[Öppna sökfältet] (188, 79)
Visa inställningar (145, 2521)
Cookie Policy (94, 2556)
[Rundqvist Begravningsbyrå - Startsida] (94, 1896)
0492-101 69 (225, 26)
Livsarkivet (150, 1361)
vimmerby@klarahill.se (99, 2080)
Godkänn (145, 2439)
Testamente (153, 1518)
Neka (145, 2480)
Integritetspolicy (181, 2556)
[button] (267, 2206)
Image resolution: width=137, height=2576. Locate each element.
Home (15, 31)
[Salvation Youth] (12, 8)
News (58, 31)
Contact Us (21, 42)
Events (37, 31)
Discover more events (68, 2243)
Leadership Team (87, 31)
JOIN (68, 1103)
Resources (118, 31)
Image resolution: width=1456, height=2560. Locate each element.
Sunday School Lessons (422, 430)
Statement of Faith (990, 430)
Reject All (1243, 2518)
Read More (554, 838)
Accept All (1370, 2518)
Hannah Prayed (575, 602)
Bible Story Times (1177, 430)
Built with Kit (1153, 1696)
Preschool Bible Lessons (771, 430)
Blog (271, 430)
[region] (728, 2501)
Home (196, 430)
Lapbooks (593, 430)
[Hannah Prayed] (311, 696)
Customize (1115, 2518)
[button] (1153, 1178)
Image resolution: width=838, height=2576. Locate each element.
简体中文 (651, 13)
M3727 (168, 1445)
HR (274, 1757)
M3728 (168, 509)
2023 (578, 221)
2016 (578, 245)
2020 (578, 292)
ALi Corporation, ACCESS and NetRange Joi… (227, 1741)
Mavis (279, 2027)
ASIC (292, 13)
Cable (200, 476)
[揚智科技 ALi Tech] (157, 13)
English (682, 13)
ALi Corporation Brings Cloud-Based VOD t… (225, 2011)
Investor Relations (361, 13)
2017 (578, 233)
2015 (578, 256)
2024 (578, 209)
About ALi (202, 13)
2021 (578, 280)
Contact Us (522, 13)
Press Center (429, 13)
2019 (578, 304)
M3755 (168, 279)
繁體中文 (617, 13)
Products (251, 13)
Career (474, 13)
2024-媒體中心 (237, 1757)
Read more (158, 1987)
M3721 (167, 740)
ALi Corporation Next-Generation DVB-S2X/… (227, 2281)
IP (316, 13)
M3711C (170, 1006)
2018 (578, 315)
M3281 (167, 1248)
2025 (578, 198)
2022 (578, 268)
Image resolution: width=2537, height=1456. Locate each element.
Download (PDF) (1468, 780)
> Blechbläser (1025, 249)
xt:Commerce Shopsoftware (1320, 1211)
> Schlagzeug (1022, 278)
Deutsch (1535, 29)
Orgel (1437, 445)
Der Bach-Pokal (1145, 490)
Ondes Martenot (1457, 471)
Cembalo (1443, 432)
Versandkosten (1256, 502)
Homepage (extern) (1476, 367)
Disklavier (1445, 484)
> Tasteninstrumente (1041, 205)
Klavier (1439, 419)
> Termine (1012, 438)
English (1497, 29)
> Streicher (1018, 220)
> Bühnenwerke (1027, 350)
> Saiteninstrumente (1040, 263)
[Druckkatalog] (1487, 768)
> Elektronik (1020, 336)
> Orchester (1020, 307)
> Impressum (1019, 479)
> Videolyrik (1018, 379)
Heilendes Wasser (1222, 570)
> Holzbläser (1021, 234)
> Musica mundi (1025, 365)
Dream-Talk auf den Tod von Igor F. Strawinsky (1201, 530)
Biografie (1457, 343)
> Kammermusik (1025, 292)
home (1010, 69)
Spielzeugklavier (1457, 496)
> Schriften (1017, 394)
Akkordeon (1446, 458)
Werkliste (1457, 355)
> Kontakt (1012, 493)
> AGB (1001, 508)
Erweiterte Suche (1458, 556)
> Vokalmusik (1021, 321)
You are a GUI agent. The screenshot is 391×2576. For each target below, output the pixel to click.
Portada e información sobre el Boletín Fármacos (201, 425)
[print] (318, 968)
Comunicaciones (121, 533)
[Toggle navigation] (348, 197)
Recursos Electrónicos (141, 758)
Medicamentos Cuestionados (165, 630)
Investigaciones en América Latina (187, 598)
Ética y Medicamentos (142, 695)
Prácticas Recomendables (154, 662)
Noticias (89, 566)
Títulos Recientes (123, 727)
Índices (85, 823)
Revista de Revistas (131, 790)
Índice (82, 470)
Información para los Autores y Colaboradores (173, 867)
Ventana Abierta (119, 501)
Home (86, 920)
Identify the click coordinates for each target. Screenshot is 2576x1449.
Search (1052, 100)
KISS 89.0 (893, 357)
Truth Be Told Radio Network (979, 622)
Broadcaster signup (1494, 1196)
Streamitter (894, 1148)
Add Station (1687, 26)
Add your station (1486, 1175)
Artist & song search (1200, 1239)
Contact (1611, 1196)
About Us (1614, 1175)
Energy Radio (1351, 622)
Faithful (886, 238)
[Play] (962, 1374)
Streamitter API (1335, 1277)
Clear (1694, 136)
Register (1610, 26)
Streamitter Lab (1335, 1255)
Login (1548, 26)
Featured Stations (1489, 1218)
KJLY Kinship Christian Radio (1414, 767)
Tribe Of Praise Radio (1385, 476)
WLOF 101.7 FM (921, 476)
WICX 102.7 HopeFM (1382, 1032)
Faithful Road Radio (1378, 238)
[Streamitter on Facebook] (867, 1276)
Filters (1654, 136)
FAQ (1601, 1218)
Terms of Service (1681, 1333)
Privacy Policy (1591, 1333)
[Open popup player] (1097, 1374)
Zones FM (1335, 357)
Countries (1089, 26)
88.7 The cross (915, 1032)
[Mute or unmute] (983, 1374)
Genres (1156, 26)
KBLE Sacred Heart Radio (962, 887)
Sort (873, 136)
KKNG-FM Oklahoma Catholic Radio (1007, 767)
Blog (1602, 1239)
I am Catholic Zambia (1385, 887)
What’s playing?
------------------------------------------------------------------------
▶ [Exercise requirements] Print every entry exactly.

▶ [Expected answer]
[Öppna sökfältet] (188, 79)
Visa inställningar (145, 2521)
Cookie Policy (94, 2556)
[Rundqvist Begravningsbyrå - Startsida] (94, 1896)
0492-101 69 (225, 26)
Livsarkivet (150, 1361)
vimmerby@klarahill.se (99, 2080)
Godkänn (145, 2439)
Testamente (153, 1518)
Neka (145, 2480)
Integritetspolicy (181, 2556)
[button] (267, 2206)
Image resolution: width=137, height=2576. Locate each element.
Home (15, 31)
[Salvation Youth] (12, 8)
News (58, 31)
Contact Us (21, 42)
Events (37, 31)
Discover more events (68, 2243)
Leadership Team (87, 31)
JOIN (68, 1103)
Resources (118, 31)
Image resolution: width=1456, height=2560. Locate each element.
Sunday School Lessons (422, 430)
Statement of Faith (990, 430)
Reject All (1243, 2518)
Read More (554, 838)
Accept All (1370, 2518)
Hannah Prayed (575, 602)
Bible Story Times (1177, 430)
Built with Kit (1153, 1696)
Preschool Bible Lessons (771, 430)
Blog (271, 430)
[region] (728, 2501)
Home (196, 430)
Lapbooks (593, 430)
[Hannah Prayed] (311, 696)
Customize (1115, 2518)
[button] (1153, 1178)
Image resolution: width=838, height=2576. Locate each element.
简体中文 (651, 13)
M3727 (168, 1445)
HR (274, 1757)
M3728 (168, 509)
2023 (578, 221)
2016 (578, 245)
2020 (578, 292)
ALi Corporation, ACCESS and NetRange Joi… (227, 1741)
Mavis (279, 2027)
ASIC (292, 13)
Cable (200, 476)
[揚智科技 ALi Tech] (157, 13)
English (682, 13)
ALi Corporation Brings Cloud-Based VOD t… (225, 2011)
Investor Relations (361, 13)
2017 (578, 233)
2015 (578, 256)
2024 (578, 209)
About ALi (202, 13)
2021 (578, 280)
Contact Us (522, 13)
Press Center (429, 13)
2019 (578, 304)
M3755 (168, 279)
繁體中文 (617, 13)
Products (251, 13)
Career (474, 13)
2024-媒體中心 (237, 1757)
Read more (158, 1987)
M3721 (167, 740)
ALi Corporation Next-Generation DVB-S2X/… (227, 2281)
IP (316, 13)
M3711C (170, 1006)
2018 (578, 315)
M3281 (167, 1248)
2025 (578, 198)
2022 (578, 268)
Image resolution: width=2537, height=1456. Locate each element.
Download (PDF) (1468, 780)
> Blechbläser (1025, 249)
xt:Commerce Shopsoftware (1320, 1211)
> Schlagzeug (1022, 278)
Deutsch (1535, 29)
Orgel (1437, 445)
Der Bach-Pokal (1145, 490)
Ondes Martenot (1457, 471)
Cembalo (1443, 432)
Versandkosten (1256, 502)
Homepage (extern) (1476, 367)
Disklavier (1445, 484)
> Tasteninstrumente (1041, 205)
Klavier (1439, 419)
> Termine (1012, 438)
English (1497, 29)
> Streicher (1018, 220)
> Bühnenwerke (1027, 350)
> Saiteninstrumente (1040, 263)
[Druckkatalog] (1487, 768)
> Elektronik (1020, 336)
> Orchester (1020, 307)
> Impressum (1019, 479)
> Videolyrik (1018, 379)
Heilendes Wasser (1222, 570)
> Holzbläser (1021, 234)
> Musica mundi (1025, 365)
Dream-Talk auf den Tod von Igor F. Strawinsky (1201, 530)
Biografie (1457, 343)
> Kammermusik (1025, 292)
home (1010, 69)
Spielzeugklavier (1457, 496)
> Schriften (1017, 394)
Akkordeon (1446, 458)
Werkliste (1457, 355)
> Kontakt (1012, 493)
> AGB (1001, 508)
Erweiterte Suche (1458, 556)
> Vokalmusik (1021, 321)
You are a GUI agent. The screenshot is 391×2576. For each target below, output the pixel to click.
Portada e información sobre el Boletín Fármacos (201, 425)
[print] (318, 968)
Comunicaciones (121, 533)
[Toggle navigation] (348, 197)
Recursos Electrónicos (141, 758)
Medicamentos Cuestionados (165, 630)
Investigaciones en América Latina (187, 598)
Ética y Medicamentos (142, 695)
Prácticas Recomendables (154, 662)
Noticias (89, 566)
Títulos Recientes (123, 727)
Índices (85, 823)
Revista de Revistas (131, 790)
Índice (82, 470)
Información para los Autores y Colaboradores (173, 867)
Ventana Abierta (119, 501)
Home (86, 920)
Identify the click coordinates for each target. Screenshot is 2576x1449.
Search (1052, 100)
KISS 89.0 (893, 357)
Truth Be Told Radio Network (979, 622)
Broadcaster signup (1494, 1196)
Streamitter (894, 1148)
Add Station (1687, 26)
Add your station (1486, 1175)
Artist & song search (1200, 1239)
Contact (1611, 1196)
About Us (1614, 1175)
Energy Radio (1351, 622)
Faithful (886, 238)
[Play] (962, 1374)
Streamitter API (1335, 1277)
Clear (1694, 136)
Register (1610, 26)
Streamitter Lab (1335, 1255)
Login (1548, 26)
Featured Stations (1489, 1218)
KJLY Kinship Christian Radio (1414, 767)
Tribe Of Praise Radio (1385, 476)
WLOF 101.7 FM (921, 476)
WICX 102.7 HopeFM (1382, 1032)
Faithful Road Radio (1378, 238)
[Streamitter on Facebook] (867, 1276)
Filters (1654, 136)
FAQ (1601, 1218)
Terms of Service (1681, 1333)
Privacy Policy (1591, 1333)
[Open popup player] (1097, 1374)
Zones FM (1335, 357)
Countries (1089, 26)
88.7 The cross (915, 1032)
[Mute or unmute] (983, 1374)
Genres (1156, 26)
KBLE Sacred Heart Radio (962, 887)
Sort (873, 136)
KKNG-FM Oklahoma Catholic Radio (1007, 767)
Blog (1602, 1239)
I am Catholic Zambia (1385, 887)
What’s playing?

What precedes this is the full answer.